Ele exigiu que “se a posição fundamental do Japão sobre Taiwan é de fato a que consta na Declaração Conjunta Sino-Japonesa de 1972”, Takaichi deveria “articulá-la de forma precisa e completa”.

“Por que o Japão se recusa a declarar claramente os compromissos que assumiu e suas obrigações legais? Qual a lógica e a motivação por trás dessa atitude? O Japão deve uma explicação à China e à comunidade internacional”, instou.

Por fim, alertou, mais uma vez, que Tóquio “reflita sobre seus erros e corrija-os”, além de retratar-se sobre as “declarações equivocadas” de Takaichi, alertando que suas falas receberam críticas “dentro e fora” do Japão.

“Os fatos e os compromissos do Japão estão documentados em registros históricos. Temos feito as mesmas perguntas há dias e ainda não recebemos resposta”, concluiu a autoridade chinesa.

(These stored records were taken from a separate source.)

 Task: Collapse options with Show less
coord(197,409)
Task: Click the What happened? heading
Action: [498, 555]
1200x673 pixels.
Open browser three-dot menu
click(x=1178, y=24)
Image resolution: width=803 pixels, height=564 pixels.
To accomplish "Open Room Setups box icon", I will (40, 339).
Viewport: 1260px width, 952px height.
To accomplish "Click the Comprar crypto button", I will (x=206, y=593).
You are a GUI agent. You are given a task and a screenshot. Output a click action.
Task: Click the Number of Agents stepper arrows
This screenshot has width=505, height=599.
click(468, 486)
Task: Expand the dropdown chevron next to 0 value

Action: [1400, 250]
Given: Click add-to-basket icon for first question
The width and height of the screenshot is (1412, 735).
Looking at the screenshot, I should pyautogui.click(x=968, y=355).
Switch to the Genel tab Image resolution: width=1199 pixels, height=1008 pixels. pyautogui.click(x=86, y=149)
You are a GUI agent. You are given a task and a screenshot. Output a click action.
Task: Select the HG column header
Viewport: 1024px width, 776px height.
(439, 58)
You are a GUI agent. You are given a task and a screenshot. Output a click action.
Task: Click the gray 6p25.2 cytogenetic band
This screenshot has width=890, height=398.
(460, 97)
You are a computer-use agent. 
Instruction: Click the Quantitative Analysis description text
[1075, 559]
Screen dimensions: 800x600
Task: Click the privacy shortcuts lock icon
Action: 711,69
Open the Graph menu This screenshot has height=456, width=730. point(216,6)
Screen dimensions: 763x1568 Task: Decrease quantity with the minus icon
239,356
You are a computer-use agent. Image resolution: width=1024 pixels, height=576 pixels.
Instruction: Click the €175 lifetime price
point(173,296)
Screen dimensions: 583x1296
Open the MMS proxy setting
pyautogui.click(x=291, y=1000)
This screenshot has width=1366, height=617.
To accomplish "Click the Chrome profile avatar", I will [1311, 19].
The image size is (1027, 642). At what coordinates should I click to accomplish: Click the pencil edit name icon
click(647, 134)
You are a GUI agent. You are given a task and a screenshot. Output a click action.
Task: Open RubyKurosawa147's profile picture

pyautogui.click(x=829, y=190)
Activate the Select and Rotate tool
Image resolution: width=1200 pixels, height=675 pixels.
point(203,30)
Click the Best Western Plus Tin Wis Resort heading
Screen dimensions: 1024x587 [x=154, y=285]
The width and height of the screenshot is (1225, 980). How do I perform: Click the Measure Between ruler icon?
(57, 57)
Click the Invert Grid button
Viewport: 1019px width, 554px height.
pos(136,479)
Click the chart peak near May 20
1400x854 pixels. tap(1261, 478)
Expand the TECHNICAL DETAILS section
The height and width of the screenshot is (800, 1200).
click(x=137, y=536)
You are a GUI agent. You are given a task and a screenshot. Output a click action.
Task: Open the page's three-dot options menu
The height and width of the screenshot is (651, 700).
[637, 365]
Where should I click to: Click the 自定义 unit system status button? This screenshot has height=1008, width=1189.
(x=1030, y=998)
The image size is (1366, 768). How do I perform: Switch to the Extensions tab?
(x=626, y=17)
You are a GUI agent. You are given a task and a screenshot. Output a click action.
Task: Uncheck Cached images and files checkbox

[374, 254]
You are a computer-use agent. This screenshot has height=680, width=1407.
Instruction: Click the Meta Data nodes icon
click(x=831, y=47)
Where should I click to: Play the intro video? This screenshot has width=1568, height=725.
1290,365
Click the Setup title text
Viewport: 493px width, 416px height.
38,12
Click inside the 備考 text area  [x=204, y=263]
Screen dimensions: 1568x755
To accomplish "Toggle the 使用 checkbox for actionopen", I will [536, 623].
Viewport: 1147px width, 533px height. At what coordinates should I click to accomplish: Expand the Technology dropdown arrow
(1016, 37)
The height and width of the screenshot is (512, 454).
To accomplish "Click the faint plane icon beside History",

Em novembro passado, Takaichi, afirmou que Tóquio “não reconhece o estatuto jurídico de Taiwan”, referindo-se ao reconhecimento da ilha como território chinês. Segundo a agência de notícias chinesa Xinhua, com a declaração, além de “glorificar símbolos militaristas”, a primeira-ministra “se alinhou com facções que se recusam a reconhecer a agressão passada [na Segunda Guerra Mundial] do Japão”.